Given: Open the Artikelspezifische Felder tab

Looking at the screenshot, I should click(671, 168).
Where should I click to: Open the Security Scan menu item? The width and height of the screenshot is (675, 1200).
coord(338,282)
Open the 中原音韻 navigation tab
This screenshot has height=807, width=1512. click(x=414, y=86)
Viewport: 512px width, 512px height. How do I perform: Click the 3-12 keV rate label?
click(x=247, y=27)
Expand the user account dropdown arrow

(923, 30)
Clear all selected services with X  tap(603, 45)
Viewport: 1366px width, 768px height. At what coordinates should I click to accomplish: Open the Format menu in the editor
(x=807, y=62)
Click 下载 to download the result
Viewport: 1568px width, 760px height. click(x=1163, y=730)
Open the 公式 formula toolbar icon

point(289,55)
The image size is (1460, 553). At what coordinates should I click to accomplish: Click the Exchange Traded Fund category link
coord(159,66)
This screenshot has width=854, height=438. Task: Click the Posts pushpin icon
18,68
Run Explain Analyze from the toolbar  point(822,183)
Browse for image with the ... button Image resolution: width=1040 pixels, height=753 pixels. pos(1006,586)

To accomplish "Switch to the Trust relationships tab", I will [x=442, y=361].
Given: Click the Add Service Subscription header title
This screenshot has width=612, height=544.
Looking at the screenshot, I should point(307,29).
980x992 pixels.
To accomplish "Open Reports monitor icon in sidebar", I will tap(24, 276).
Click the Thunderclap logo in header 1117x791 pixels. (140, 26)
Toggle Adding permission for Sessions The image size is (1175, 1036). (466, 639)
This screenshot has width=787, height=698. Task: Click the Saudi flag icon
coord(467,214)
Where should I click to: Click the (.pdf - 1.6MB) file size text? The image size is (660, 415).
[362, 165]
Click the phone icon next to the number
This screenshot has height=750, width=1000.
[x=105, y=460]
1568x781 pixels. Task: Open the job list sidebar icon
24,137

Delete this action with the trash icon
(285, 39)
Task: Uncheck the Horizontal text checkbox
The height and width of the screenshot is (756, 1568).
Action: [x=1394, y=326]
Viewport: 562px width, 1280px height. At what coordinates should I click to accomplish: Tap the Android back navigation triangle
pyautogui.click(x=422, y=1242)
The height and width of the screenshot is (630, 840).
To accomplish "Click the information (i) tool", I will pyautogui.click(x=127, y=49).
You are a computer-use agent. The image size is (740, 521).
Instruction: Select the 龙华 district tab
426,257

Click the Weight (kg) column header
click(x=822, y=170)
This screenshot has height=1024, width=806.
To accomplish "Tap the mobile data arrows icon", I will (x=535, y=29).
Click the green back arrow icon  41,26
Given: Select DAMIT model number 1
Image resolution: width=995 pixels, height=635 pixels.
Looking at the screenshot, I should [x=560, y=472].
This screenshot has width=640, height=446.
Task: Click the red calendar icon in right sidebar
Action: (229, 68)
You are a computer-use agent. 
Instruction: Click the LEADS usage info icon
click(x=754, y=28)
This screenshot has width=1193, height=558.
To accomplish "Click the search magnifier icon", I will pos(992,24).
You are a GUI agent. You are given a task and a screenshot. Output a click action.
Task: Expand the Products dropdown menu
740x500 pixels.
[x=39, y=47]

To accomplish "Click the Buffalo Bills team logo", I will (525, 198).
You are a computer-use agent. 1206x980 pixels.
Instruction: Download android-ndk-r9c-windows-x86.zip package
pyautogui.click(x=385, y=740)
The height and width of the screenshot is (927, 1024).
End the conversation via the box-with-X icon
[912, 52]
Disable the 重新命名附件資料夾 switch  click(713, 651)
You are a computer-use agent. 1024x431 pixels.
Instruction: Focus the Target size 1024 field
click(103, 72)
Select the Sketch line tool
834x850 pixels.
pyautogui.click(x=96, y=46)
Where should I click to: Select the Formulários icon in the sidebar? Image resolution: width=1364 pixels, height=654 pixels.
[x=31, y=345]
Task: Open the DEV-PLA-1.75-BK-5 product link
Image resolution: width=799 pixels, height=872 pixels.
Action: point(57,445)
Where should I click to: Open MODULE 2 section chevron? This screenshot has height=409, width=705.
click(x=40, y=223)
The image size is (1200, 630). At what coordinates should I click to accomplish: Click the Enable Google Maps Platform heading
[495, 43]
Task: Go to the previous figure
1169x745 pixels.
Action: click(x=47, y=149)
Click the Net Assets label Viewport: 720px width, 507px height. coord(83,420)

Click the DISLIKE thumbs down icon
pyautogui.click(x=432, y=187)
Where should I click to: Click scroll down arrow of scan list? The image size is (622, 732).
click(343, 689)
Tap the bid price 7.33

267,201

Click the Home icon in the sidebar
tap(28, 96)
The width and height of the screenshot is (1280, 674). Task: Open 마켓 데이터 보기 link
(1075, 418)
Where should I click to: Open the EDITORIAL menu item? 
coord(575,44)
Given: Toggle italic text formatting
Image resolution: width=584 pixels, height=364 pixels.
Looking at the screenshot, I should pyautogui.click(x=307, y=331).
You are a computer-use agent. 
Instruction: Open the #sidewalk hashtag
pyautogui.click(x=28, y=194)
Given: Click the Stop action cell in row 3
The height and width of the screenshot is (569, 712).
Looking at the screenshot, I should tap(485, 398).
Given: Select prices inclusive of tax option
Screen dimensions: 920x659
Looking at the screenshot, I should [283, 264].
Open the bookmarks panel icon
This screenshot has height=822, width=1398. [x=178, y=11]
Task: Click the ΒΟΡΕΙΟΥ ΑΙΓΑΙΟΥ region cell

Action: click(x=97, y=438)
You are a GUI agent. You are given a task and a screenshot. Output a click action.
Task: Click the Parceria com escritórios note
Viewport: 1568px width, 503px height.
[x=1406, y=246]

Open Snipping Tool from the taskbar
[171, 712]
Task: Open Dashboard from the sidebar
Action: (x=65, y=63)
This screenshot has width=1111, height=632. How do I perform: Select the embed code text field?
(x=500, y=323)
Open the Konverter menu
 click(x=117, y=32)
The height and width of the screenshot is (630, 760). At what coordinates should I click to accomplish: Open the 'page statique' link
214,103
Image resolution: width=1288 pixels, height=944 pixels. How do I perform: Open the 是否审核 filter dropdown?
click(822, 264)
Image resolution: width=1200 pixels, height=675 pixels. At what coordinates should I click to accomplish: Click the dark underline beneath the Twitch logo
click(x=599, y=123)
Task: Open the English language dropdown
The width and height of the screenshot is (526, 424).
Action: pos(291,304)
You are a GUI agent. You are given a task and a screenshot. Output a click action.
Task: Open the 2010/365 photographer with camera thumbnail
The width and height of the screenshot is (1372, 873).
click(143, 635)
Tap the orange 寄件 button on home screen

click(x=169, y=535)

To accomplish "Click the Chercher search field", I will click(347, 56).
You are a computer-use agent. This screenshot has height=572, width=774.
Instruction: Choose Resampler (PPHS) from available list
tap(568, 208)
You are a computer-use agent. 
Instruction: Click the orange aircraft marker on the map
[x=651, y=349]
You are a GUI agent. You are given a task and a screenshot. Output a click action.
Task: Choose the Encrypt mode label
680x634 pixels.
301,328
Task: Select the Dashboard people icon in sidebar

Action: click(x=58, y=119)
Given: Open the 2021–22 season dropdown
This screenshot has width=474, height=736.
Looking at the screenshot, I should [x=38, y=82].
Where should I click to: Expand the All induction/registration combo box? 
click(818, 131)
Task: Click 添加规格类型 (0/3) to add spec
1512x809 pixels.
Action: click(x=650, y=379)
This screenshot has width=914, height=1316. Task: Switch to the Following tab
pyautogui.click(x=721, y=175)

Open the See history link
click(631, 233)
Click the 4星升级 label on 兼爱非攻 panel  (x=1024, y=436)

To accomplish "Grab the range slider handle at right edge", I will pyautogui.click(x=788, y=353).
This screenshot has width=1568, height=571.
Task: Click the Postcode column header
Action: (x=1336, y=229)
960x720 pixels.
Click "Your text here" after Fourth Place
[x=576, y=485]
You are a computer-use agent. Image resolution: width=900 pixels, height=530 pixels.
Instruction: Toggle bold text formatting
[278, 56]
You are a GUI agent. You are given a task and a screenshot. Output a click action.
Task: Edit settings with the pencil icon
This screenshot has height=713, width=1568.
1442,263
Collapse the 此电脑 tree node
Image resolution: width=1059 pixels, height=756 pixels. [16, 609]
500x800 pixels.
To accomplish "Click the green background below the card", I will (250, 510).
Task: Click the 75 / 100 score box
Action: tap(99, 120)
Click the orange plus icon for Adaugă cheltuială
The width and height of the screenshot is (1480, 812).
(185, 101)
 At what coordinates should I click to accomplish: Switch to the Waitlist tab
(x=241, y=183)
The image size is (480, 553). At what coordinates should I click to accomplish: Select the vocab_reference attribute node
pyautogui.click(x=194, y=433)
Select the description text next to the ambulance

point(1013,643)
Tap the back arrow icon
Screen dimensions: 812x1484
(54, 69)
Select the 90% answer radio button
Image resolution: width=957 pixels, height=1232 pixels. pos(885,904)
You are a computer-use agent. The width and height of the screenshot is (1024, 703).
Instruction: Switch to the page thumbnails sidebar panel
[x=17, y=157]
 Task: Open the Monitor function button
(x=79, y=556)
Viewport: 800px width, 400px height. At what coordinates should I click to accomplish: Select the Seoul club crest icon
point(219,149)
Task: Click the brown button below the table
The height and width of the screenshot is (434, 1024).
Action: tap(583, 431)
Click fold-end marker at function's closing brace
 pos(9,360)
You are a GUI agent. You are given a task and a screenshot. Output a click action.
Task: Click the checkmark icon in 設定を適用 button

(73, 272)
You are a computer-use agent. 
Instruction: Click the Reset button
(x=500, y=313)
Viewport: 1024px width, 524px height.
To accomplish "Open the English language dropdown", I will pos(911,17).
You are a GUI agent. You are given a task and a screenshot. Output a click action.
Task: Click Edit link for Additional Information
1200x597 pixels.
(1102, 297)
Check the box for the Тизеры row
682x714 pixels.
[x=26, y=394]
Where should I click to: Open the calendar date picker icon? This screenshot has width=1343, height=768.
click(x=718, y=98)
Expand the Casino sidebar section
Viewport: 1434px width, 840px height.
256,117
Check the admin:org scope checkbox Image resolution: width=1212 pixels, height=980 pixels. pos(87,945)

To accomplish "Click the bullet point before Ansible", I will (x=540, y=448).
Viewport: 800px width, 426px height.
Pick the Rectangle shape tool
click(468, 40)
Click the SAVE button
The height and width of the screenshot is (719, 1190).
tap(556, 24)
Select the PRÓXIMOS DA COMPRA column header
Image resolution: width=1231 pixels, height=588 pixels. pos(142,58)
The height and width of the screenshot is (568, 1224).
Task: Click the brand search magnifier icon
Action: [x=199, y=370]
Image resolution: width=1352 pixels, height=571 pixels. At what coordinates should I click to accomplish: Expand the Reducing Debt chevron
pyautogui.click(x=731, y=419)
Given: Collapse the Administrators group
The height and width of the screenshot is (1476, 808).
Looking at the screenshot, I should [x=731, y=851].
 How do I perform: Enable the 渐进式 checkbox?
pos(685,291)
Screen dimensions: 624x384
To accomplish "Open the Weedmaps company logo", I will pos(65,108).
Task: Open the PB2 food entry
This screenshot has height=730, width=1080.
* * *
Quote the lines from the one containing "Open the See history link" up to and including the one containing "[x=576, y=485]", reproducing each line verbatim.

REPLY
Open the See history link
click(631, 233)
Click the 4星升级 label on 兼爱非攻 panel  (x=1024, y=436)

To accomplish "Grab the range slider handle at right edge", I will pyautogui.click(x=788, y=353).
This screenshot has width=1568, height=571.
Task: Click the Postcode column header
Action: (x=1336, y=229)
960x720 pixels.
Click "Your text here" after Fourth Place
[x=576, y=485]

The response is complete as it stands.